*Complete the following*.
1. Answer these questions about the tea interview:
(a) In what year did the kombucha project begin?
(b) In which city was the non-alcoholic fair that Nina attended?
(c) What was the online shop originally built to be?
2. Reproduce the part of the tea interview between "Lorela: Do you" and "better quality tea.", inclusive.

[Opening Text passage section]

And honestly, education is key. People who come out of the plantation are transformed — they understand the work behind tea. They don’t question the prices. They see that they are fair.
Lorela: Do you see tea culture growing in Portugal?
Nina: Sometimes it’s hard to know if it’s just my bubble — I meet tea people because I’m in tea.
But if I compare 15 years ago to now, there is real evolution. Portuguese people are open-minded — there’s also the historical story of Catarina de Bragança and tea, so there’s openness even if there’s not a strong tea-drinking habit.
When you offer them the experience, they’re grateful and curious. More and more people search for better quality tea.
Lorela: You also started kombucha quite early. How did that happen?
Nina: It began in 2019, when kombucha wasn’t really a thing here. A Brazilian couple contacted me: they wanted to make kombucha at home and sourced tea from me. We discussed which tea would work best, and I told them about the rose petals. They came to visit, started brewing, and they are still our brewers today — we built a partnered kombucha project together.
It’s funny because my ex-husband and I would always taste and say, “This is too sweet — make it more serious.” We were very demanding. One day, they laughed and said, “Okay… we should do a kombucha together.” So we created kombucha in our spirit: in a wine bottle, very low sugar after fermentation, not pasteurised, not filtered, with a second fermentation in the bottle for bubbles and evolution. You have to control it, of course.
Lorela: What’s your honest view on the NOLO (non-alcoholic) market and the use of tea in beverages today?
Nina: You want the honest answer? I went to a non-alcoholic fair in Munich and tasted a lot. I’m interested in cold tea preparations — but I feel sad because you almost never taste tea.
They put “tea” on the label, but it tastes like everything else: juice, spices, flavours. Honestly, many I can’t drink — one sip and I’m done. I don’t like heavy flavour layering.
And for food pairing? I think there are too many flavours which, in the end, are fighting with each other. When I interviewed brands and asked what tea they use, the answer is often just “black” or “green” as if that explains everything. Or “it’s organic.” But where is it from? Which harvest? What quality? I think tea is used on labels because it gives a “healthy” image.
This motivates me even more to focus on our kombuchas — they are the opposite: clean, you can taste the tea, no heavy flavour masking.
Lorela: Running a tea business is complex. What makes it sustainable for you?
Nina: There’s no recipe. In 15 years, I adapted many times — you have to be flexible.
COVID was the biggest challenge, but I was lucky: I had built an online shop about three years earlier, originally as a service for people in rural areas who don’t have access to tea shops. During COVID, without advertising, the online shop exploded — and it stayed at that level.
We do many things: distribution, restaurants, shops, an online shop, visits, and events. It’s a lot, but education through visits is our “secret weapon.” And distribution — because we built it over 15 years — is our safe place. It takes time to build.

[Closing Text passage section]
[Opening Provided material section]

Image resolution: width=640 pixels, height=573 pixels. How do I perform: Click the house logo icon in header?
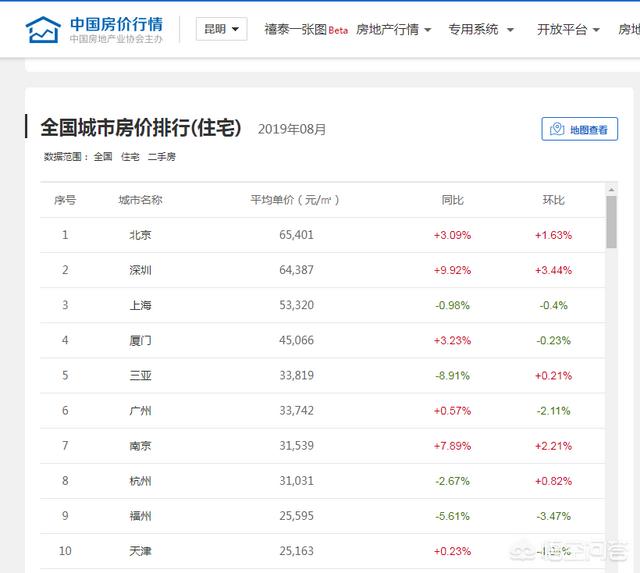click(x=43, y=30)
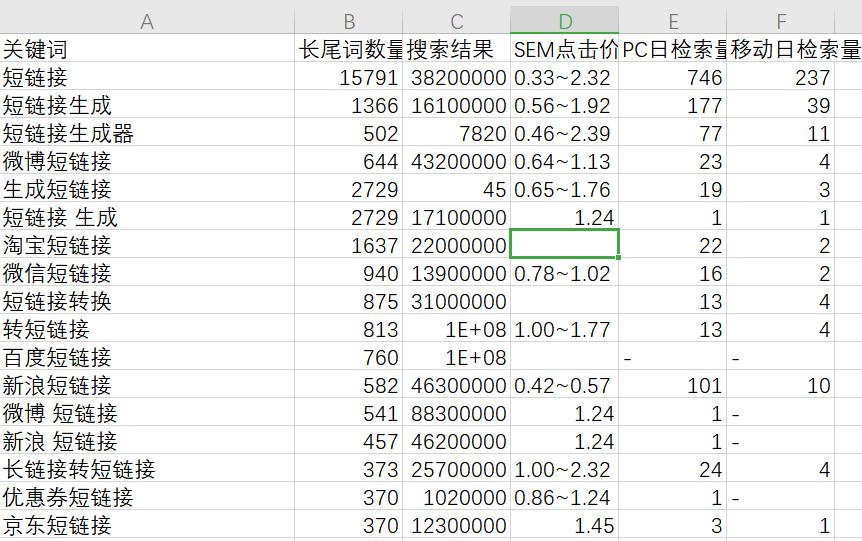Image resolution: width=862 pixels, height=541 pixels.
Task: Select the PC search value 101
Action: click(673, 385)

[Closing Provided material section]

*List of answers*.
1.
(a) 2019
(b) Munich
(c) A service for people in rural areas who don't have access to tea shops

2.
Lorela: Do you see tea culture growing in Portugal?
Nina: Sometimes it’s hard to know if it’s just my bubble — I meet tea people because I’m in tea.
But if I compare 15 years ago to now, there is real evolution. Portuguese people are open-minded — there’s also the historical story of Catarina de Bragança and tea, so there’s openness even if there’s not a strong tea-drinking habit.
When you offer them the experience, they’re grateful and curious. More and more people search for better quality tea.